It takes a different set of skills to lead a church through the 200 barrier

Breaking the 200 barrier looks like the typical pastor’s nemesis.

It’s probably the most difficult challenge because it’s different than growing a church from 40 to 125. Doubling or tripling the attendance of the “family church” takes hard work, but breaking that barrier is all about the pastor doing more of the same: more evangelism, more outreach, more visitation, more follow-up, more leadership.

Breaking the magic 200 barrier is qualitatively different. Doing more of the same won’t get the job done. And in most cases, it’s not possible because the pastor is already maxed out – or close to it.

A fundamental shift in how everyone thinks about what it means to “be a pastor” is in order. In smaller churches the pastor is the hired hand; he’s the paid religious functionary. If anything is going to get done, the pastor has to do it. This has to be replaced with another model: the pastor leads people who do the work.

The pastor has to stop being the hired laborer and start acting like the crew chief.

It takes a different set of skills to lead a church through the 200 barrier.

Learning, mastering, and polishing these new skills can lead to an existential crisis because the pastor will have to lay aside things that he loves doing and learn new ways of showing up as a pastor that may feel uncomfortable.

Keep the destination in mind

The first and most important skill pastors must polish to move past this intractable barrier is to cast relentless focus on the church’s mission, vision, and long-term strategy.

Easum and Tenney-Brittian put it plainly.1

There is no skill more important than having the ability to perceive and effectively communicate a church’s vision.

If a pastor cannot show a congregation the future and motivate them to move in that direction, nothing else the pastor does will make much difference.2 But when a pastor can and does show a church what the destination looks like, several things happen.

  1. The pastor leads ministry alignment: everything the church does advances mission and vision.
  2. The pastor holds volunteer staff accountable for ensuring that their ministry contributes to the mission.
  3. The pastor recruits leaders to replace managers as ministry heads. They become visionary leaders capable of recruiting, training, and motivating people to serve in their ministries.
  4. The pastor insists on After Action Review to ensure that precious resources and ministry activity lead to fulfillment of the mission and vision.3

Cull your “Friends” list

I’m guessing some cringed when they read the previous section. Hearing that a pastor must become a leader is like fingernails on a chalkboard. You’re tired of hearing it.

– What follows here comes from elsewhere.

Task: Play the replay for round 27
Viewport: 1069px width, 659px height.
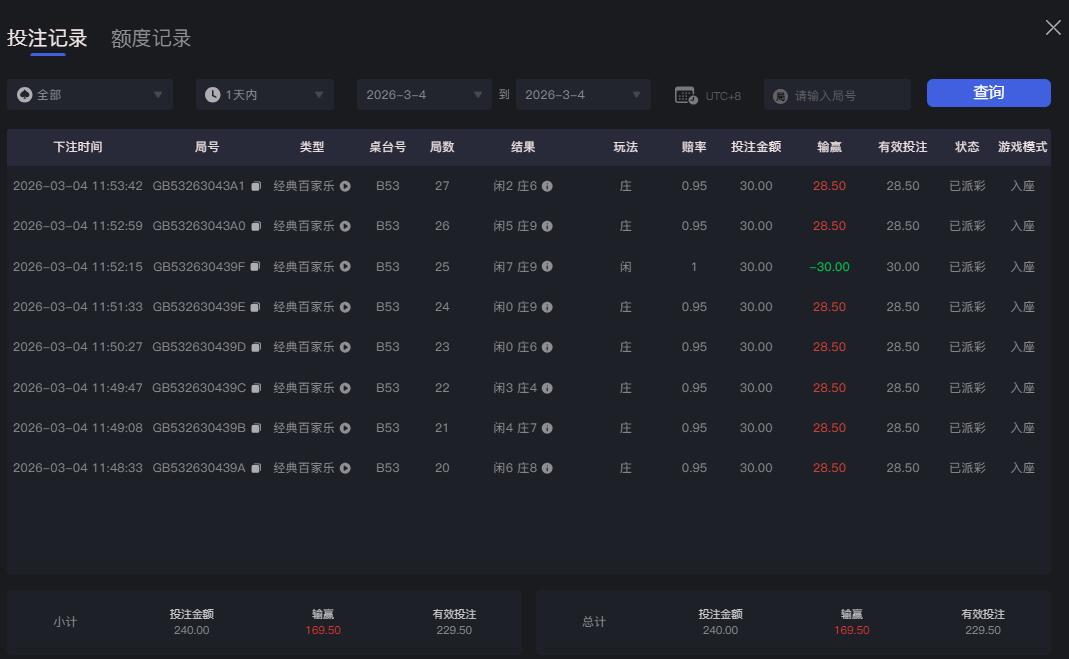Action: [344, 186]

That is the response of pastors with inordinately high social service interest scores. Most pastors have higher interest in providing care than the general population. But some pastors, for various personal reasons, have exceptionally high interest in hands-on care. This prevents them from leading through the 200 barrier. 4

Learning to live with the pain of distant relationships with church members is a crucial skill. This allows them to take steps to clear that 200 barrier:

  1. Refocus their relationship from the whole church to an inner circle of people who will help carry the mission forward.
  2. Training others to do hospital visitation, counseling, benevolence, and provide care for the emotional and spiritual needs of others.
  3. Manage their schedules so that they can focus on the things that will result in reaching more people with the gospel, discipling new believers, and training Christians how to serve more effectively.

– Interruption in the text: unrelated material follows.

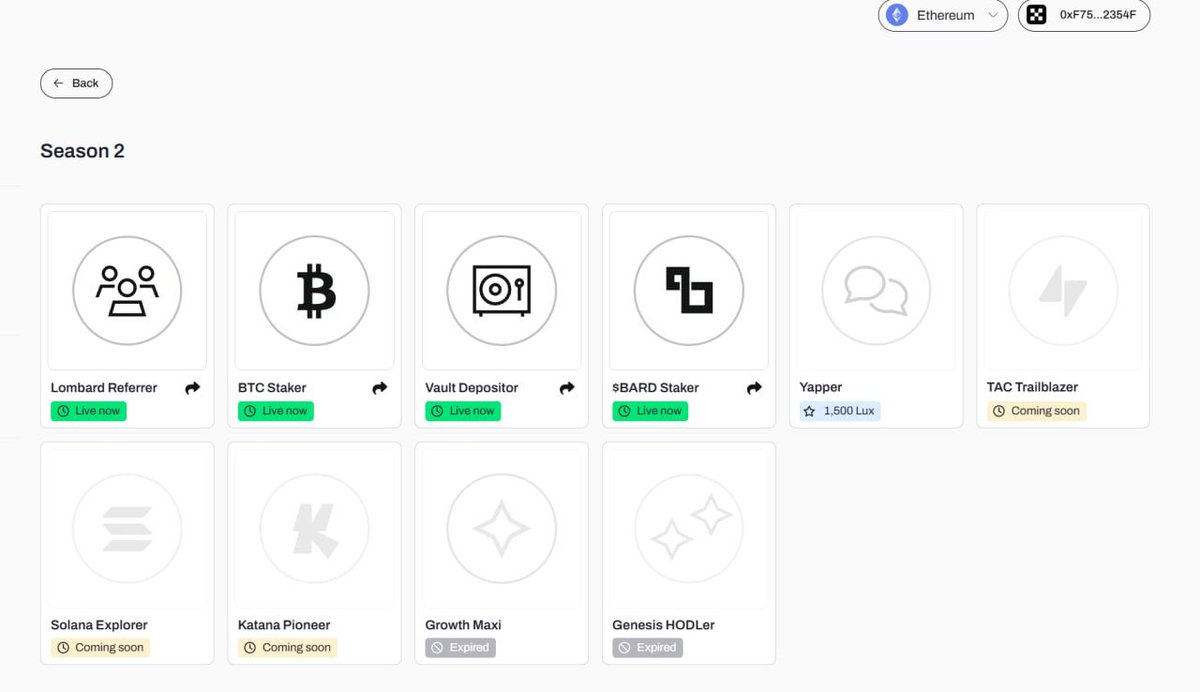Click the Coming soon tag under Solana Explorer
Screen dimensions: 1200x692
click(100, 648)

Broadcast information to the right people, at the right time, in the right way

Yes, the grapevine works in a small church. When the right people know, everyone else who should know will.

But communications for a church of 50 are ineffective for a church that wants to grow through the 200 barrier.

What that strategy looks like will vary from church to church, and it is heavily dependent upon the local culture. But an effective communications strategy should at least include:

  • What gets put in the printed program or announced from the platform
  • When and where platform announcements will be made – if at all
  • How far in advance requests for inclusion in the program is required
  • A strategy to leverage the use of social media to communicate with the congregation
  • Training people to be responsible for staying informed
  • How requests for facilities, scheduling, finances, personnel and other resources will be submitted
  • Remedial training for volunteer ministry leaders who go off the path or cut across someone else’s territory
  1. Bill Easum and Bill Tenney-Britain, Effective Staffing for Vital Churches, 104.
  2. There are exceptions to the rule. Occasionally a church will suddenly find itself in a prime location because the community has built in its direction. The church grows because it happens to be in the right place at the right time – in spite of the pastor’s failure to cast vision and lead. But these churches experience transfer growth, not conversion growth.
  3. An After Action Review is a process of asking several evaluation questions of the church’s various activities and events: (1) Did this achieve its goal of contributing to the mission? If so, how? (2) What went well? (3) What could have gone better? How will we correct for this next time around? (4) What did we fail to do that needs doing?
  4. For further information, see our book Pastor Unique, pp. 96-98.